● **Required work**
In the listing below, starting with the line that contains "571x298 pixels. At" and going on through the line that contains "pyautogui.click(x=66, y=798)", substitute "Side Bar" for "Activity Bar". Give back only those lines, with nothing else changed.

════

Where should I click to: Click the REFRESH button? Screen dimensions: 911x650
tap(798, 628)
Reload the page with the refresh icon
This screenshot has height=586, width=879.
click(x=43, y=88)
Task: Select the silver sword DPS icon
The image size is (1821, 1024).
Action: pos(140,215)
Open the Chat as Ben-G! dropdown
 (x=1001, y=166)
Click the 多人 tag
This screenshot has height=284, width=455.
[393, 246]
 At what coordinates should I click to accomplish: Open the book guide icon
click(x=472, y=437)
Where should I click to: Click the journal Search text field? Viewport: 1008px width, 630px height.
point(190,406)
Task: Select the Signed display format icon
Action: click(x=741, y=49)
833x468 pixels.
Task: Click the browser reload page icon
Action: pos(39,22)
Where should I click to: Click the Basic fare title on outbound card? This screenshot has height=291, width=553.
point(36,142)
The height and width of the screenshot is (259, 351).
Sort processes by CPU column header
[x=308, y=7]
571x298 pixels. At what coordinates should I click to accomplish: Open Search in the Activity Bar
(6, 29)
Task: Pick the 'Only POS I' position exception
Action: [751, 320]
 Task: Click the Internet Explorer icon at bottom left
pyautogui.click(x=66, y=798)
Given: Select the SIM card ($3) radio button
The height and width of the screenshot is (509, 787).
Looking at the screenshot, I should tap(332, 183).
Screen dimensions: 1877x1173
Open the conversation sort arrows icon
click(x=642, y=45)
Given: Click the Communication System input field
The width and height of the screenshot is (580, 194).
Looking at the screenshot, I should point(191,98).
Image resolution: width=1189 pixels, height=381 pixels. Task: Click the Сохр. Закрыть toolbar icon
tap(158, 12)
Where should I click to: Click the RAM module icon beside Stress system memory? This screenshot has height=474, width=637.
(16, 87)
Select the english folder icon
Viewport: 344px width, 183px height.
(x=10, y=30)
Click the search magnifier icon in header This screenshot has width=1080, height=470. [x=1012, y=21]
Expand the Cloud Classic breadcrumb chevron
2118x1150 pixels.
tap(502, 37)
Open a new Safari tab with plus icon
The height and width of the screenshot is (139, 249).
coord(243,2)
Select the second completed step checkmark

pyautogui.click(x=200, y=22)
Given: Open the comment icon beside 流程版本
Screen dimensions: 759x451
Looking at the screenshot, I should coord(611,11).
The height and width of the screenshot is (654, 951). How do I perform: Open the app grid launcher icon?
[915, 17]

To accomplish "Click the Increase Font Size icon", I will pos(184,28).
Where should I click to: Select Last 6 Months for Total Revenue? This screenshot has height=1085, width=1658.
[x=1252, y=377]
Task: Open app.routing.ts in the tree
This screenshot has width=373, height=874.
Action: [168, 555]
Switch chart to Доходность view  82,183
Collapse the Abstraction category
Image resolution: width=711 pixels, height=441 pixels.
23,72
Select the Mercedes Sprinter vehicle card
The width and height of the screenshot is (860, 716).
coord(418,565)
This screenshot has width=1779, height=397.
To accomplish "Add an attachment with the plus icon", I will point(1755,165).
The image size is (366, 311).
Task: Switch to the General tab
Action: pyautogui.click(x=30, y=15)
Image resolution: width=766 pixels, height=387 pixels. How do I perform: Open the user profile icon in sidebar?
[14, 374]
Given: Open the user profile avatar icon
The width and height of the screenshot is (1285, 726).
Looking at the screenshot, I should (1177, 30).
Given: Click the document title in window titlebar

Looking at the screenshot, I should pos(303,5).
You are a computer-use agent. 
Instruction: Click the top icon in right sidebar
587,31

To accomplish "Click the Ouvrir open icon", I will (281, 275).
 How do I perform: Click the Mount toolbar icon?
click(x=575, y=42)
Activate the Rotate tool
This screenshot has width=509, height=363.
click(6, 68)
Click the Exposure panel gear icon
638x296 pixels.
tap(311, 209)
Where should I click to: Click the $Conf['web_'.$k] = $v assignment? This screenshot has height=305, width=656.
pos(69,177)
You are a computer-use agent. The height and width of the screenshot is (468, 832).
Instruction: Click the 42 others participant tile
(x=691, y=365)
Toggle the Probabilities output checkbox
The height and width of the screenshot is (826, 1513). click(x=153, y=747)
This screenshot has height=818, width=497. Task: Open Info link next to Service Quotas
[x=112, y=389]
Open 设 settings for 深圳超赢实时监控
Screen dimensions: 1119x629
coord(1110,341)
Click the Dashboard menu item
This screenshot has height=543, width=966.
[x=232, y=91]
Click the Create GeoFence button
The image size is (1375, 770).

════

● **Final result**
571x298 pixels. At what coordinates should I click to accomplish: Open Search in the Side Bar
(6, 29)
Task: Pick the 'Only POS I' position exception
Action: [751, 320]
 Task: Click the Internet Explorer icon at bottom left
pyautogui.click(x=66, y=798)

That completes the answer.